---------- Selected text

Time to keep it safe and flexible


In its efforts to spur economic growth following the Covid-19 pandemic, the RBI announced a sharp 75-basis point (bps) cut in the repo rate in March 2020, followed by another 40-bps cut in May. With this, the repo rate has come down from 5.15 per cent at the start of the year to 4 per cent now.

In line with this move, large commercial banks slashed their deposit rates by 70-160 bps over the past year or so. Small finance banks (SFBs) followed suit with cuts of 100-150 bps.

Rates on small savings schemes, which are reset quarterly, were slashed by 70-140 bps in the April-June 2020 quarter. Though, since then, rates have been left unchanged for three consecutive quarters. The Government of India 7.75 per cent Savings Bonds were closed for subscription in May 2020 and were replaced in July by the 7.15 per cent Floating Rate Savings Bonds.

Among debt funds, hurt by downgrades and defaults, many credit-risk schemes took a hit this year. While most liquid funds fetched one-year returns of 3.2-4.3 per cent in 2020, those in the short- and medium-duration categories returned 6-11 per cent.

What to pick

With interest rates at historic lows today, investors have been left wanting better investment avenues. With many businesses and the economy yet to fully recover from the impact of the pandemic, capital preservation remains top priority.

At the same time, the interest rate outlook is quite uncertain. While further cuts appear unlikely, so do near- term increases. This suggests investors are better off parking their debt money in products with ready liquidity, short lock-ins or floating rates. We highlight options that score high on returns, safety, ease of exit and tax benefits.

Fixed deposits: Despite the rate cuts, a few fixed deposits, especially from SFBs are offering good rates, at 6 -7 per cent on their one- to two-year FDs. These are particularly attractive for those in the lower tax brackets as interest on FDs is taxed at your income-tax slab rate.

Investors can consider the one-year-to-18-month FD from Equitas SFB, one of the healthier SFBs in terms of governance and capital adequacy. It offers 6.60 per cent per annum (7.10 per cent for senior citizens). Comparable FDs from public sector banks offer 4.9-5.3 per cent, while many from private sector banks offer 5-6 per cent.

--------------------
---------- Source data

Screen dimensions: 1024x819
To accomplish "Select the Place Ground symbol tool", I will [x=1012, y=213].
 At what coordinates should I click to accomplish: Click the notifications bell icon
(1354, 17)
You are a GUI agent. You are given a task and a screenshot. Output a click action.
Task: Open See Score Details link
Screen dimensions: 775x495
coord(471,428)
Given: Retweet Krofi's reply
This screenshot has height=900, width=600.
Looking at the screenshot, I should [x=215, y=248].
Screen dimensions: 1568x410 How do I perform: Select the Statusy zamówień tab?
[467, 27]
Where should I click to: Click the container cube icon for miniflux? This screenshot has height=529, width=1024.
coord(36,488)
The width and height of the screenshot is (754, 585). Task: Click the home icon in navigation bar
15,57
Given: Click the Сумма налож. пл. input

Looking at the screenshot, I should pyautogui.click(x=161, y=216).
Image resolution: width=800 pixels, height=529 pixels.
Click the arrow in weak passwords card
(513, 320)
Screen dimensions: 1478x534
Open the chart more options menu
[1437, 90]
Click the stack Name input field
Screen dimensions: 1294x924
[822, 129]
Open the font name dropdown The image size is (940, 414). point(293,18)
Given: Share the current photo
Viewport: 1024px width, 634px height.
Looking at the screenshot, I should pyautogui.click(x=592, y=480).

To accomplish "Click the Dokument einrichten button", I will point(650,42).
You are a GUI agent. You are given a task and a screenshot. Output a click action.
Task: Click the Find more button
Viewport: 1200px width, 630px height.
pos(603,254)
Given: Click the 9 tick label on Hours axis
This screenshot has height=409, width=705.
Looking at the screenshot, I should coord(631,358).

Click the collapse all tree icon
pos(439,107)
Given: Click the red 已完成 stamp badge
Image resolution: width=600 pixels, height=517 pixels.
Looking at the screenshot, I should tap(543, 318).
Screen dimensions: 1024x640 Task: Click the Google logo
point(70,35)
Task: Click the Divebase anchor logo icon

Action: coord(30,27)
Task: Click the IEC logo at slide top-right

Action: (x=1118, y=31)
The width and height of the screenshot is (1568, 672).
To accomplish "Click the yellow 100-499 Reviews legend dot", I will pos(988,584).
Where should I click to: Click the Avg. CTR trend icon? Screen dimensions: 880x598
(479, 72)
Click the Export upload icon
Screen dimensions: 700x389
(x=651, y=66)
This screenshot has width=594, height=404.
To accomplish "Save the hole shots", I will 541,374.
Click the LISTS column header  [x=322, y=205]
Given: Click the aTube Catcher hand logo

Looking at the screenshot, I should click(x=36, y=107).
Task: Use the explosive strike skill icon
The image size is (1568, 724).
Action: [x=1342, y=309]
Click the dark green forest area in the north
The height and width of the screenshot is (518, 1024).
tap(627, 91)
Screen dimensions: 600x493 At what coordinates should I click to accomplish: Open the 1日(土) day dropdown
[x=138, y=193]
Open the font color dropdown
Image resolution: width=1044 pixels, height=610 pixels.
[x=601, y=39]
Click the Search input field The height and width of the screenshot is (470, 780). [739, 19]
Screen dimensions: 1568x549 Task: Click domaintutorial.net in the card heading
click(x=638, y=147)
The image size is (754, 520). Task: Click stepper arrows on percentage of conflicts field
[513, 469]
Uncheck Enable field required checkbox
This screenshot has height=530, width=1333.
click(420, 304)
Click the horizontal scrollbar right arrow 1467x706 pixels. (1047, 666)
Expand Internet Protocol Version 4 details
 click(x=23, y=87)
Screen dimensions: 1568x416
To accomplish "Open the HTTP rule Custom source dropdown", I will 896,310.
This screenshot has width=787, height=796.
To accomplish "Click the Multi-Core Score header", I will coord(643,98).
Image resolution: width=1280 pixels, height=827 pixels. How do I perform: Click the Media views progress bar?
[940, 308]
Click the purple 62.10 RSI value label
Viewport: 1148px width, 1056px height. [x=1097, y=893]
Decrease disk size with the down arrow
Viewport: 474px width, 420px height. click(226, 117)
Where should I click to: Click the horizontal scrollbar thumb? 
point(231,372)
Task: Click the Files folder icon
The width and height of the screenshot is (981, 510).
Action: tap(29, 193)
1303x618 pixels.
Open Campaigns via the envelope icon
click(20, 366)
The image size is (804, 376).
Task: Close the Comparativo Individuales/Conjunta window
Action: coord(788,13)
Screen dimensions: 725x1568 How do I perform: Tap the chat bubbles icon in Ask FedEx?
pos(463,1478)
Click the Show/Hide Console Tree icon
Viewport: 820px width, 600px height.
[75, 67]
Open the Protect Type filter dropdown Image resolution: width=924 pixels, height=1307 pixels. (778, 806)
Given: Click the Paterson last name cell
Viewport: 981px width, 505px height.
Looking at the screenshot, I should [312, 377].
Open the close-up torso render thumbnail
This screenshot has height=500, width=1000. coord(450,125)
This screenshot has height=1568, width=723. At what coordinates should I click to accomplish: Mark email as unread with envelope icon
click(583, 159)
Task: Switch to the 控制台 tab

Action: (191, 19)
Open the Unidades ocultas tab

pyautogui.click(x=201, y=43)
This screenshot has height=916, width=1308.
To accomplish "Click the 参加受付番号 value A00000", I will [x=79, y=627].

--------------------

= What you need to do =
1. In the article on falling interest rates, what annual rate does the Equitas SFB one-year-to-18-month FD offer senior citizens?
2. Translate this sentence from the article on falling interest rates into Spanish: "With interest rates at historic lows today, investors have been left wanting better investment avenues."

= Answers by item =
1. 7.10 percent per annum.

2. Con las tasas de interés hoy en mínimos históricos, los inversores se han quedado con ganas de mejores opciones de inversión.